*** Block opens ***

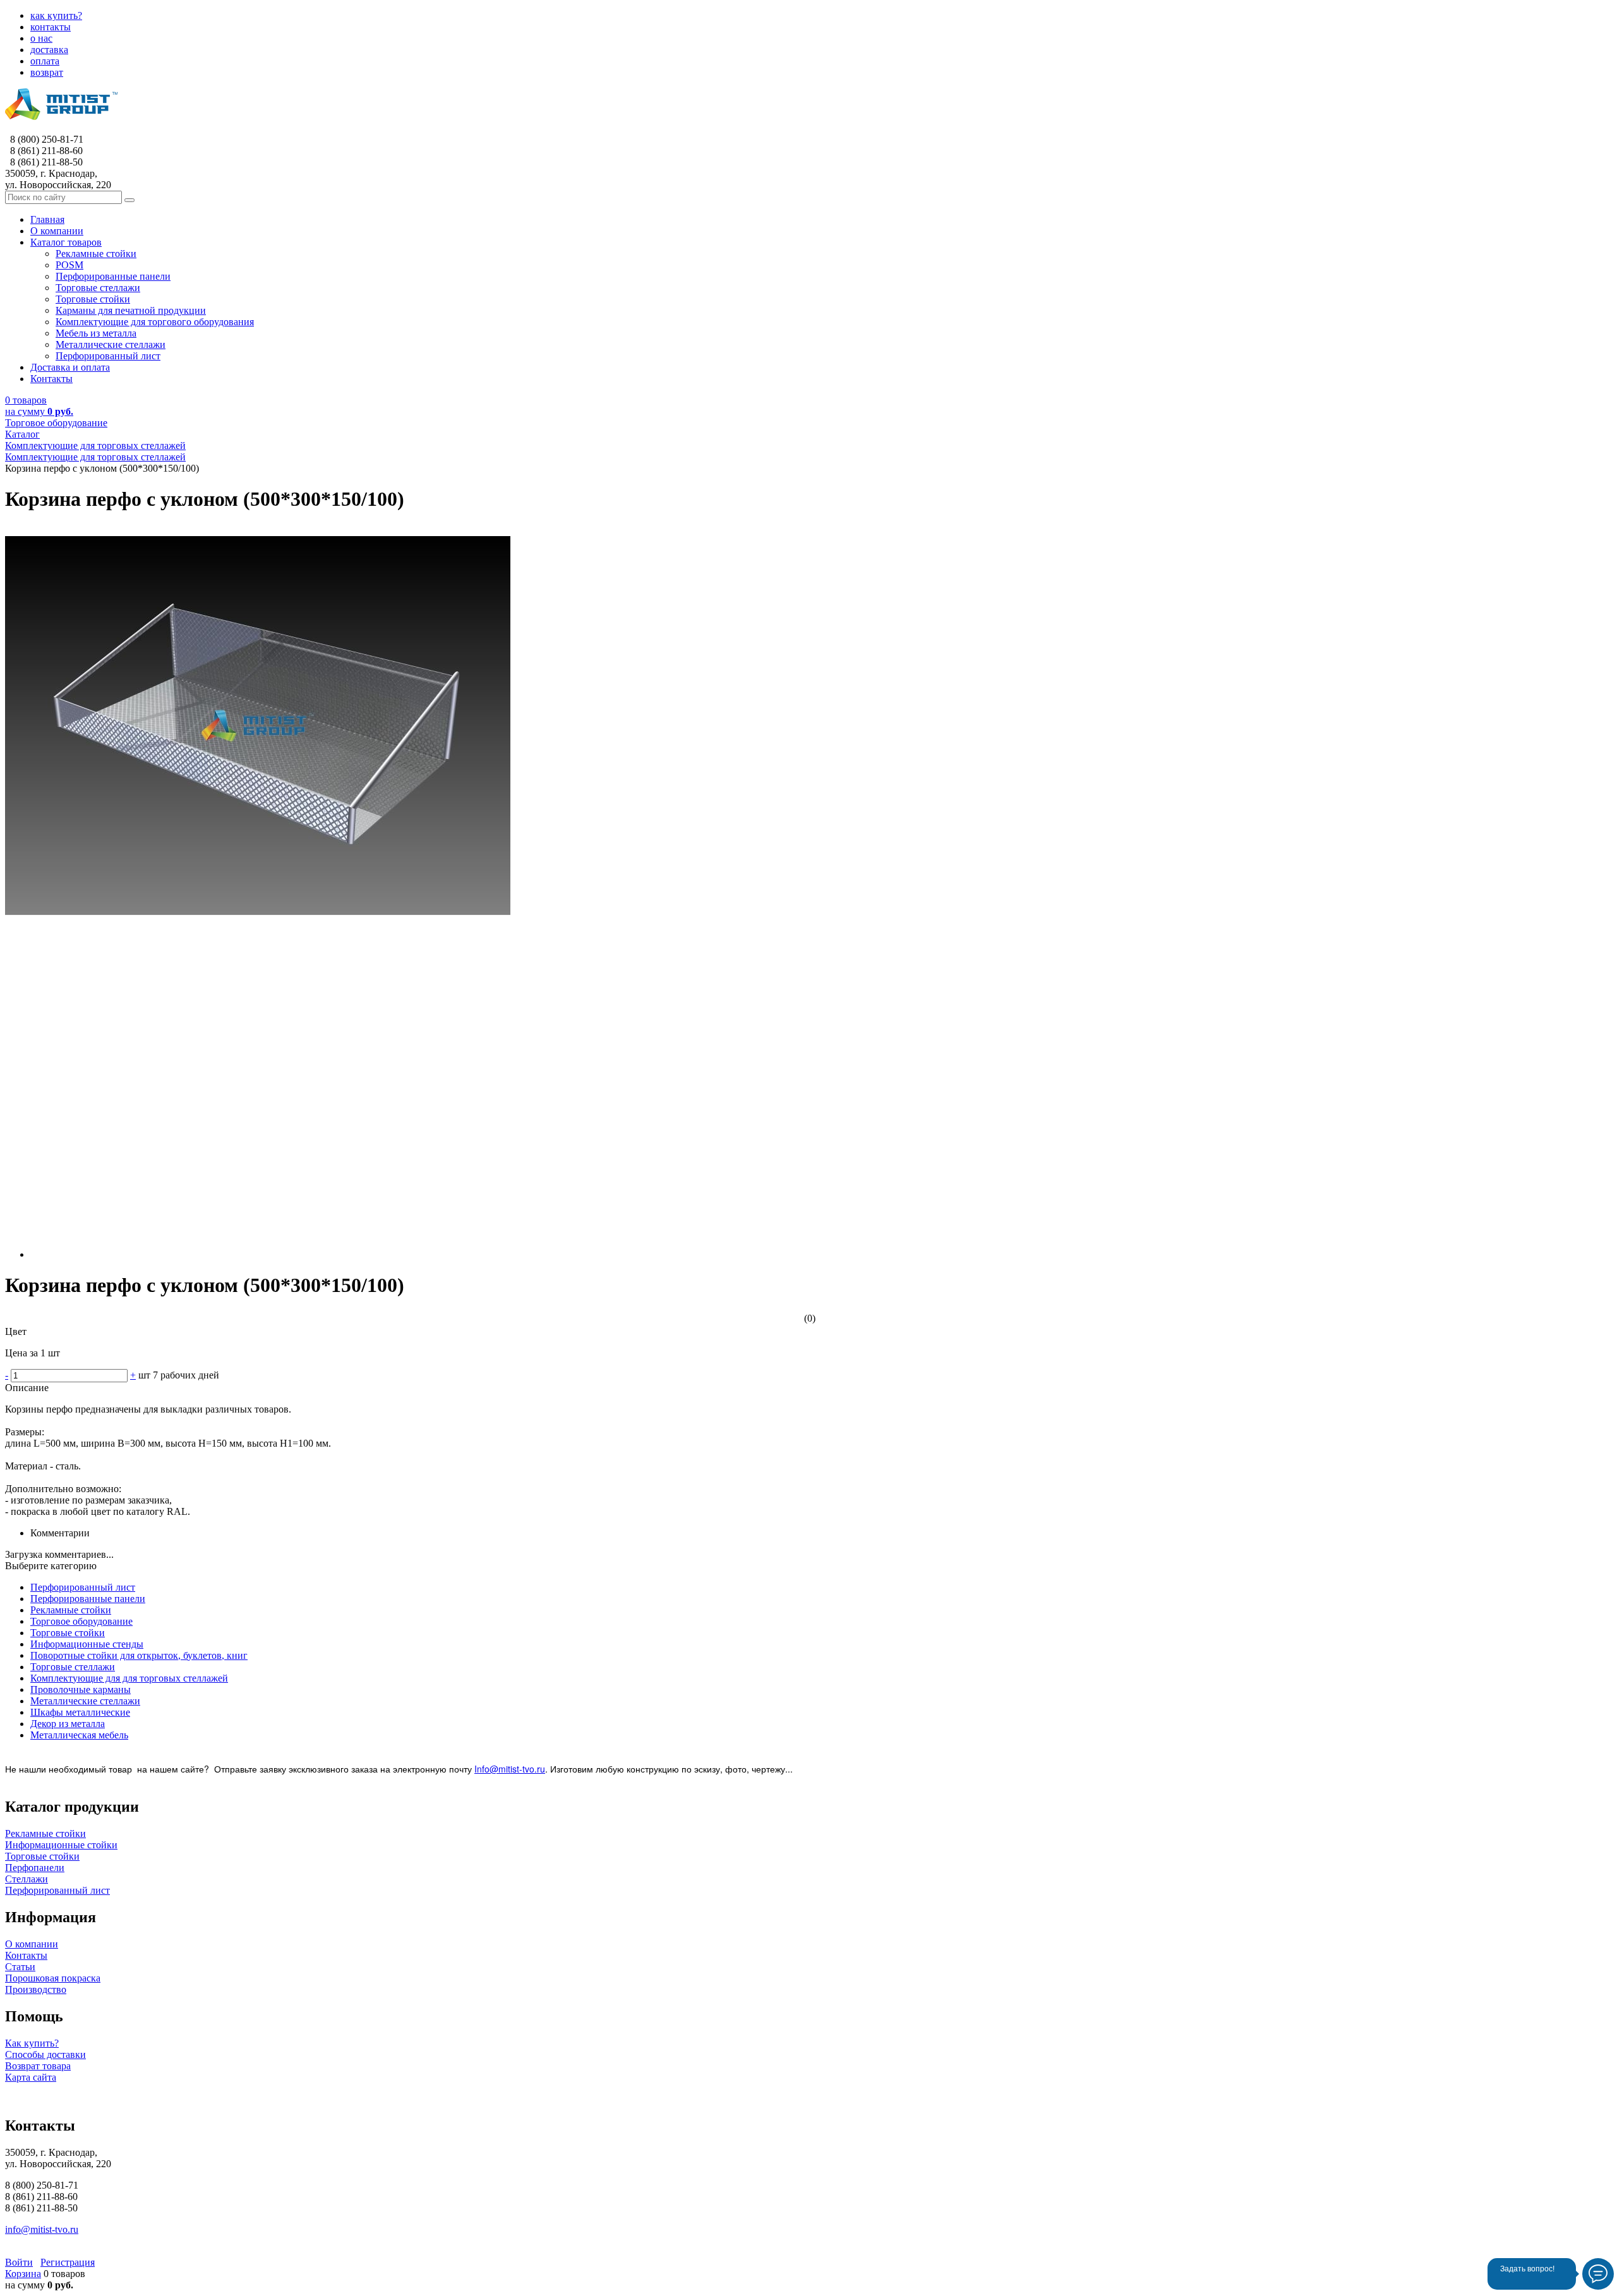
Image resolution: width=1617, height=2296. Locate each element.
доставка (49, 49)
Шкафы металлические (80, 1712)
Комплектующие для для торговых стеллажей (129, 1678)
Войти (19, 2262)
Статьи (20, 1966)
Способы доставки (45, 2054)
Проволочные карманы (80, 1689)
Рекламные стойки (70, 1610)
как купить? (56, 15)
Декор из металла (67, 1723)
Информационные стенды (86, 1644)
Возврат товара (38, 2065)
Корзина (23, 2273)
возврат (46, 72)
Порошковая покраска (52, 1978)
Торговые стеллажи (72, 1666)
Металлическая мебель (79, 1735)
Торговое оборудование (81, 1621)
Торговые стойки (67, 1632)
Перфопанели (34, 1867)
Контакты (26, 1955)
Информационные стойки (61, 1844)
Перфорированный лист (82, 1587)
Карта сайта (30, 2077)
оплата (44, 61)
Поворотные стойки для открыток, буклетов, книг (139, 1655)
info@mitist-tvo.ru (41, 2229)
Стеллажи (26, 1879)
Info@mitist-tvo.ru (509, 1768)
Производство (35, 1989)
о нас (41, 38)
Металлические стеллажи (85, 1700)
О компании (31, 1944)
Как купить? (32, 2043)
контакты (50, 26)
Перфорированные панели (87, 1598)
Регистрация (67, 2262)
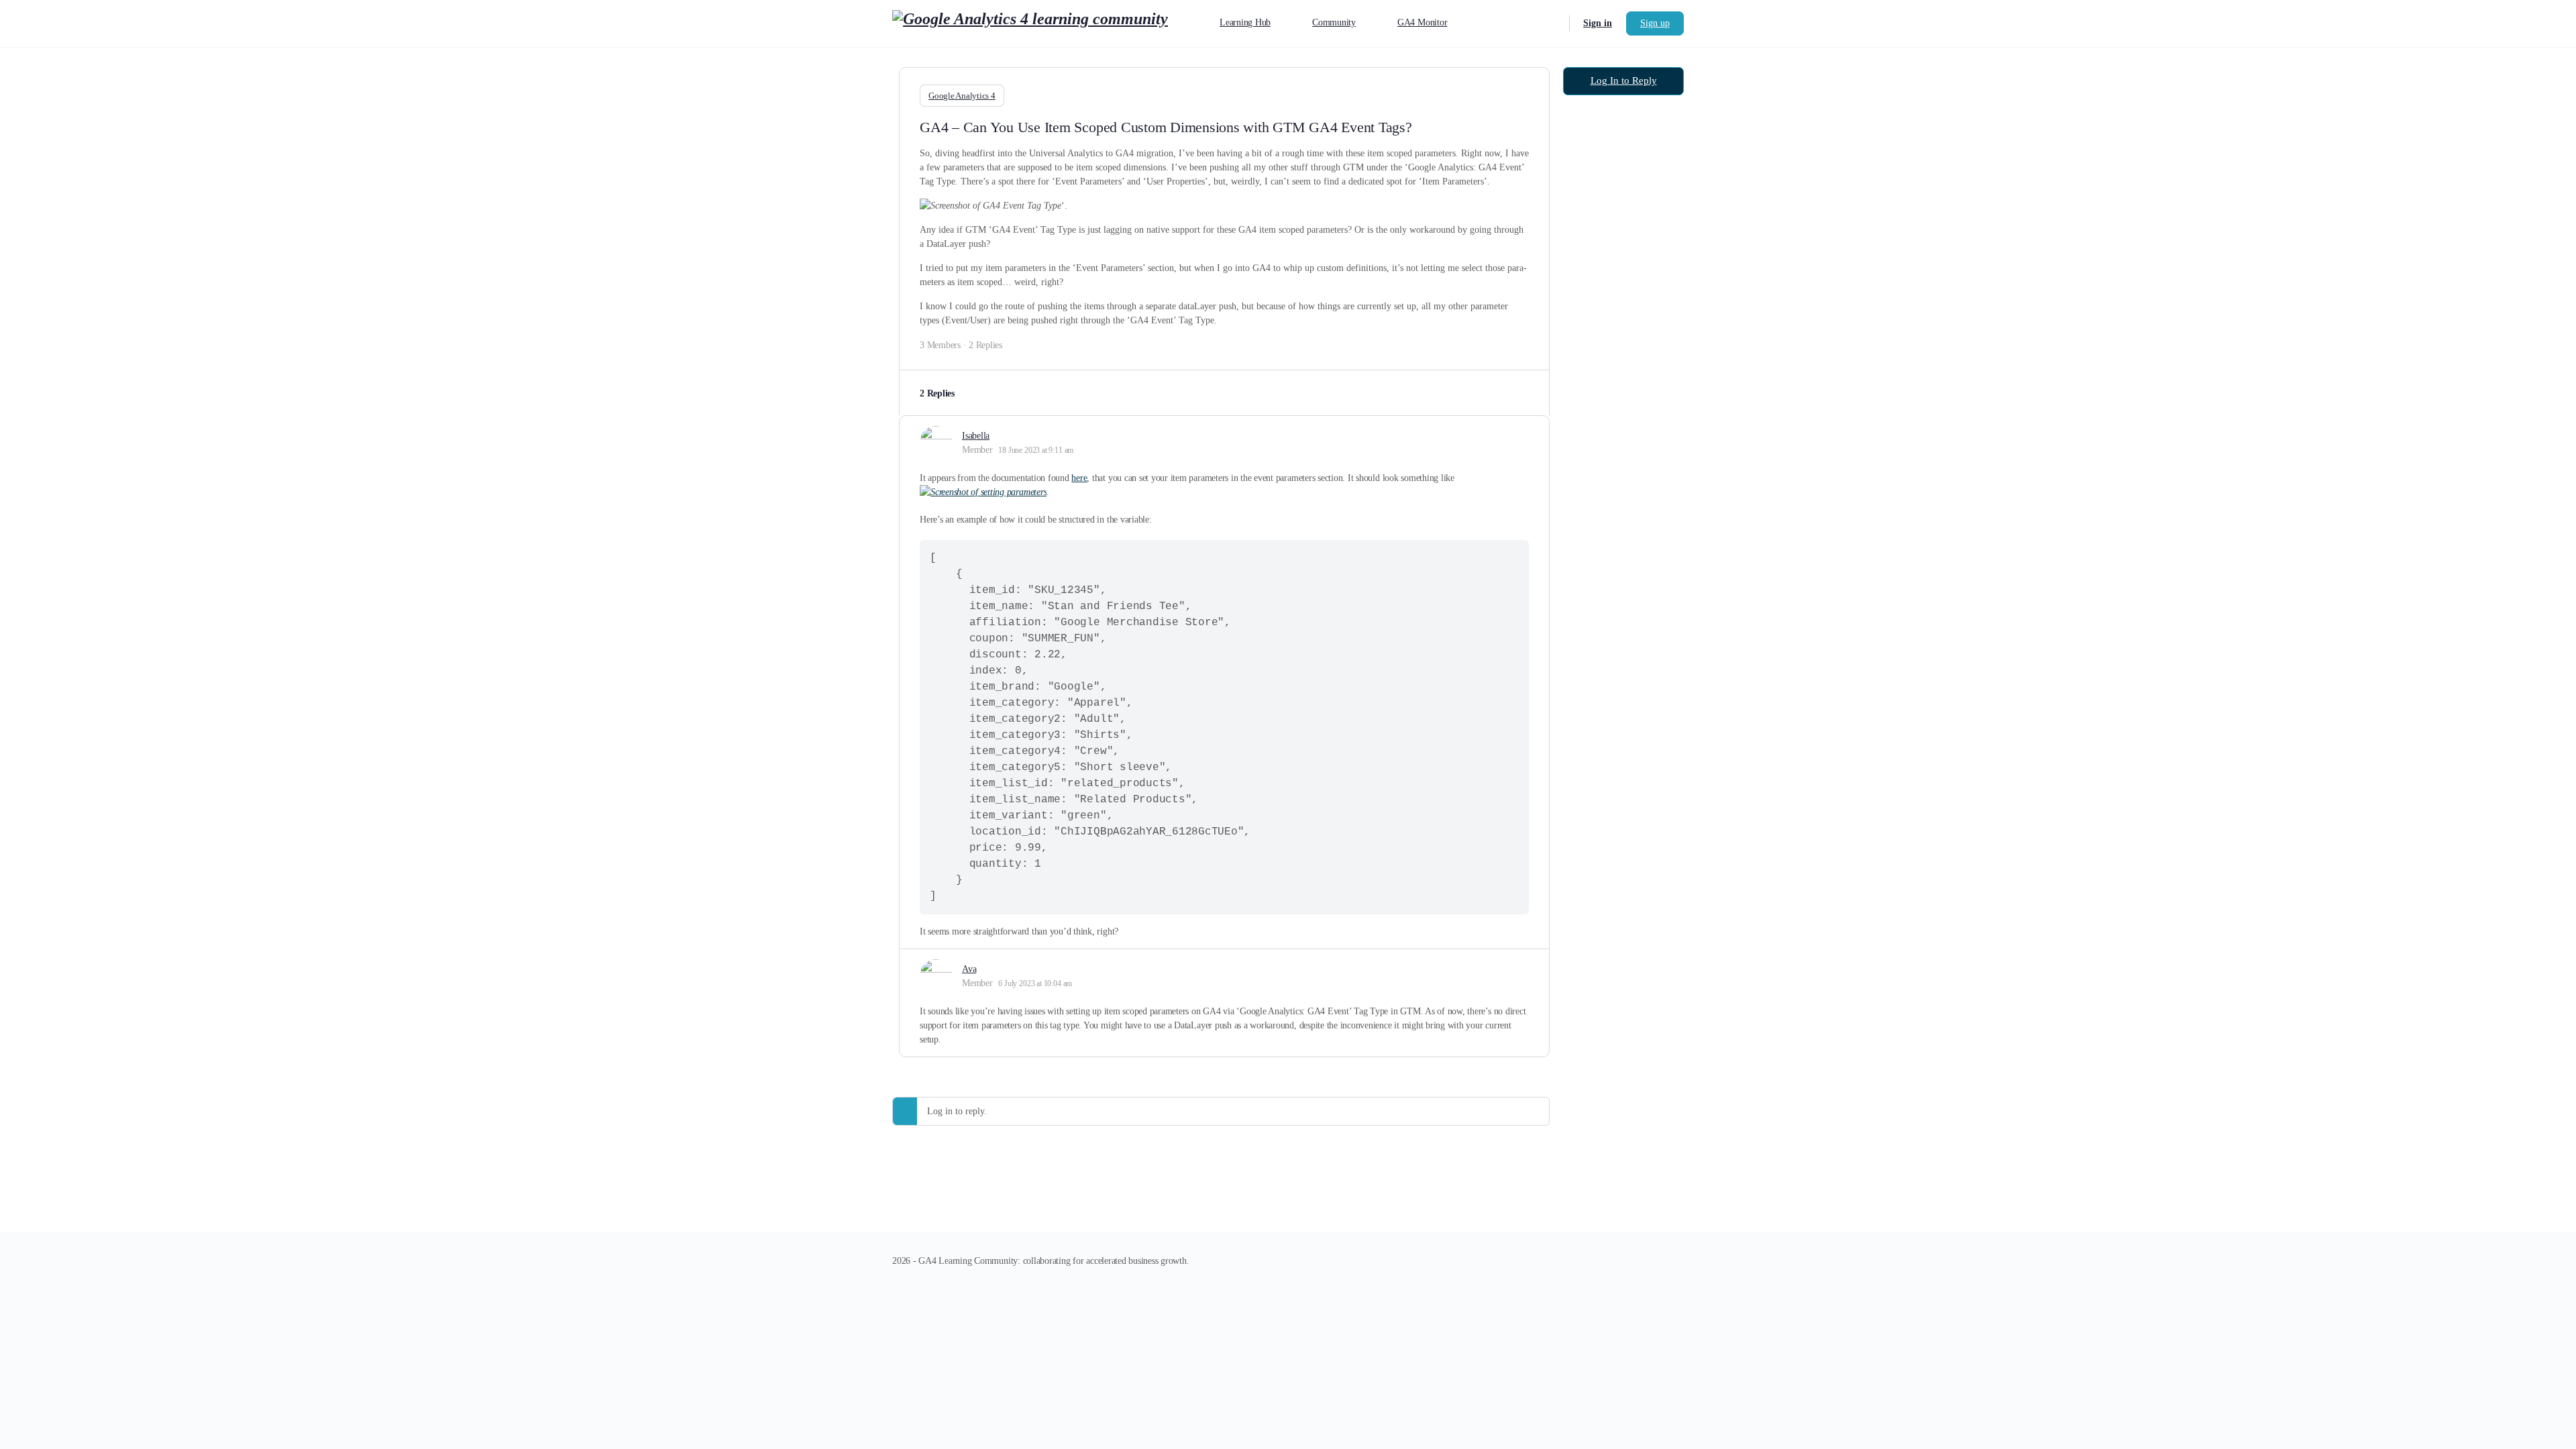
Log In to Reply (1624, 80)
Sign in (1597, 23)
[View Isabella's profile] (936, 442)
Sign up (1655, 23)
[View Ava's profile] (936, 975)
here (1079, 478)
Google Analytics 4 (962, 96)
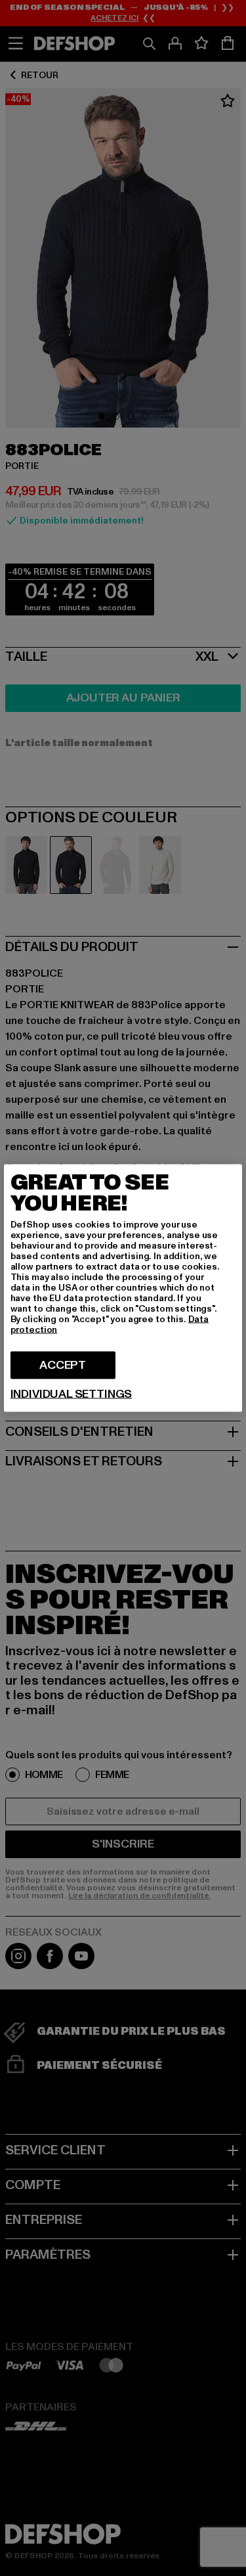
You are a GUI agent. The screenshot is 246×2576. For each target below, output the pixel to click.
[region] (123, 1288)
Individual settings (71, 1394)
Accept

*** Block closes ***

__BRIEF__.
Copy the entries above exactly from the line with "Sign in (1597, 23)" down to their last line, both ends included. Do not copy any pictures.

__ANSWER TO THIS PROBLEM__.
Sign in (1597, 23)
[View Isabella's profile] (936, 442)
Sign up (1655, 23)
[View Ava's profile] (936, 975)
here (1079, 478)
Google Analytics 4 (962, 96)
You are a GUI agent. The screenshot is 246×2576. For each target below, output the pixel to click.
[region] (123, 1288)
Individual settings (71, 1394)
Accept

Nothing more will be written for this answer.